The Citizens board voted to sever all ties with PIAL within a month. John Wortman, Citizens’ CEO, told board members the change will involve transferring a handful of employees who currently perform duties for both Citizens and PIAL.
The board also heard new details about allegations against Lisotta, involving expenditures including cigars, golf outings and “networking” weekends at Florida beaches. The allegations, from Legislative Auditor Steve Theriot’s office, said the trips to Sandestin, Fla., had been a tradition for the PIAL officials since 1978, though the audit only covered 2004-05 and a fraction of the $1 million spent. More audits are under way.

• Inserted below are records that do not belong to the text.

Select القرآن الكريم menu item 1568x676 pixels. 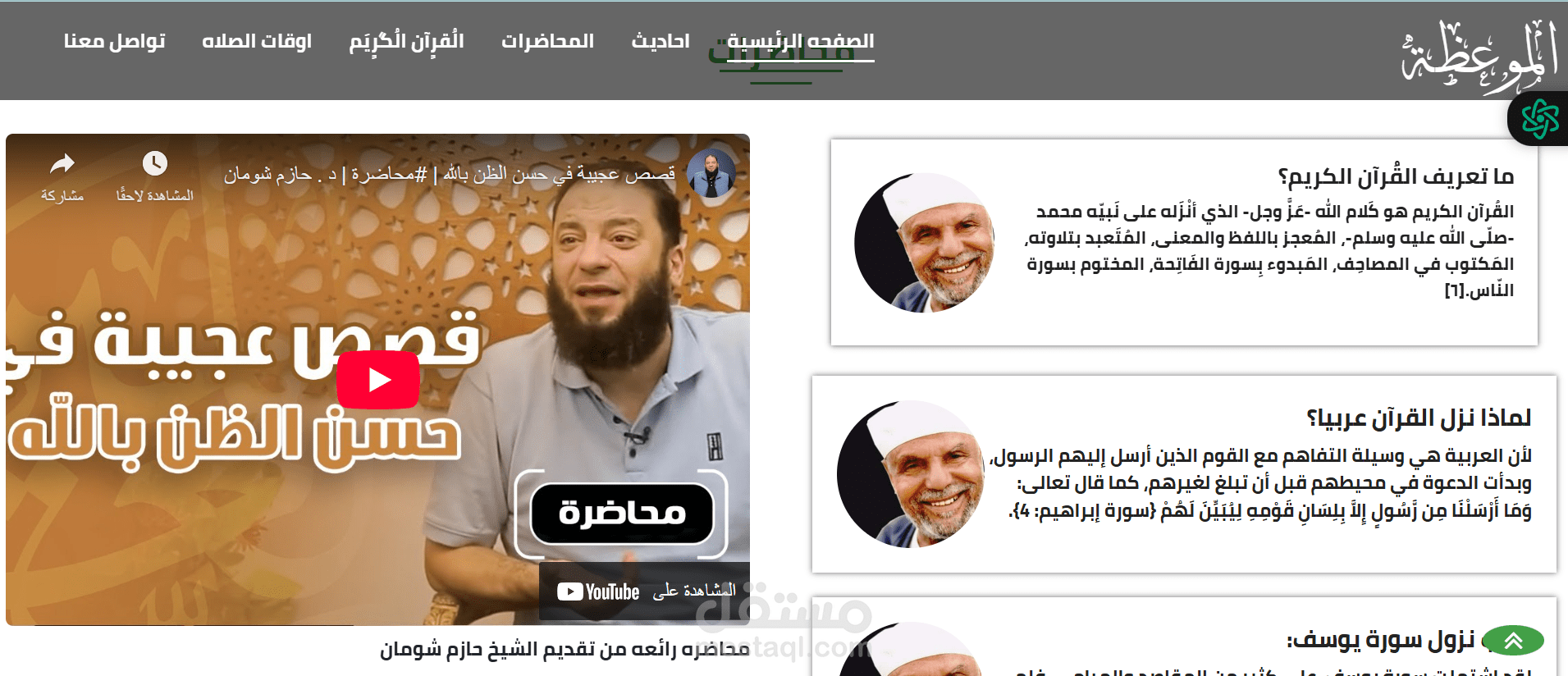407,41
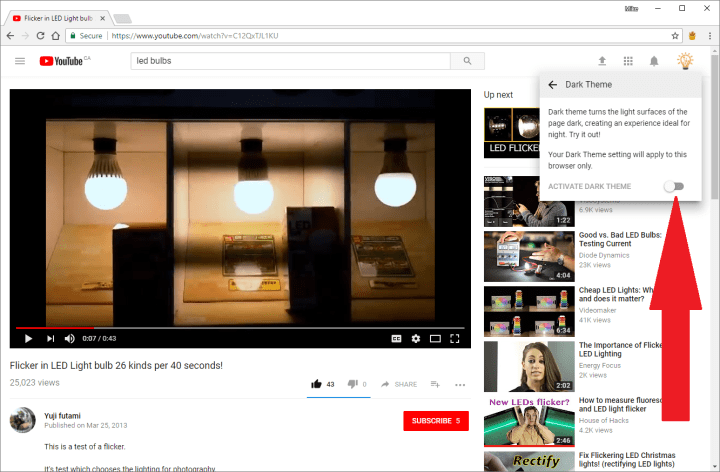The height and width of the screenshot is (472, 720).
Task: Click the video progress bar
Action: coord(240,327)
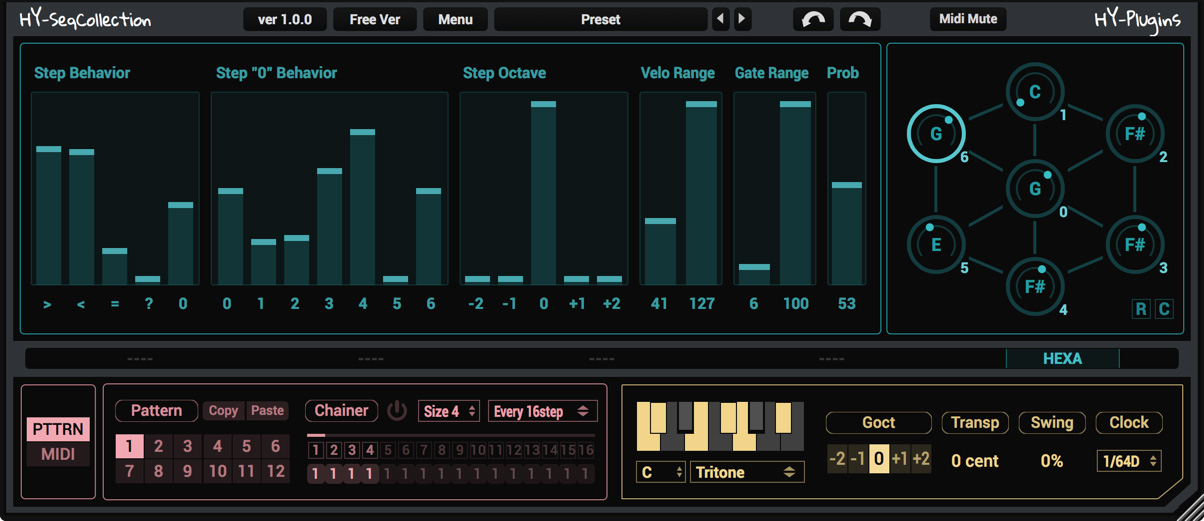
Task: Open the Every 16step dropdown
Action: click(541, 411)
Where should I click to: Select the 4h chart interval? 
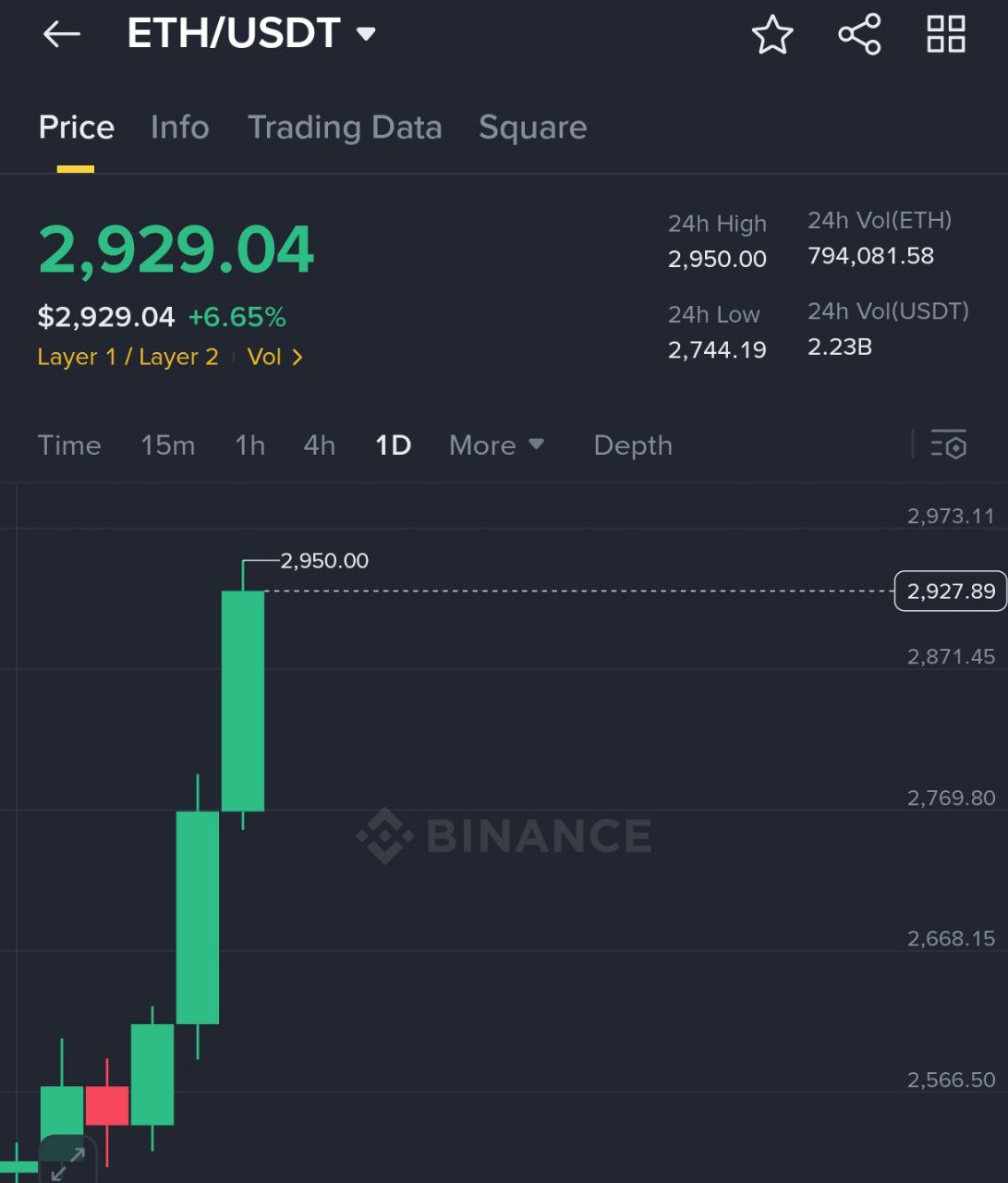click(x=320, y=445)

Citizens board members said they were astonished at the allegations.
“I think the legislative auditor has kicked over somebody’s honeypot here,” said state Treasurer John Kennedy, a board member.
The Times-Picayune reported that Lisotta has been subpoenaed by U.S. Attorney Jim Letten’s office. Neither Lisotta nor his lawyer, David Courcelle, could be reached for comment. Letten declined to comment.
Lisotta has not directly responded to the allegations, but told auditors that his expenses were approved by members of the board of PIAL and Citizens.
Dan Daigle, an assistant legislative auditor, described haphazard bookkeeping at the two companies, and at the Louisiana Auto Insurance Plan, the state’s auto insurer of last resort, where Lisotta also worked. Lisotta had an LAIP credit card which he was allowed to use for personal expenses, Daigle said.
“I can’t tell you why that was acceptable, but it was common,” Daigle said.
Auditors found records that said Lisotta charged $9,000 on that card and repaid just $5,600 – but the bookkeeping was so shoddy that it’s unclear whether those figures are accurate.
“It’s kind of up in the air what he still owes,” Daigle said.
Daigle also provided details on 17 expense reports which Lisotta submitted; auditors determined they were inappropriate for a public agency. Lisotta received approval from Citizens or PIAL board members for only 11 of the expenses.
Among the expenses was a 2004 trip to Bermuda, for which LAIP paid the airfare for Lisotta’s wife, auditors determined. Lisotta also charged $250 worth of golf fees to the LAIP card, along with $81 for cigars. In all, auditors determined Lisotta spent over $1,600 in LAIP funds on personal purposes on that trip alone.
Whether Lisotta or others broke any law could be dependent on ongoing court cases involving whether Citizens, LAIP and PIAL are public bodies that must obey state laws involving expenditures.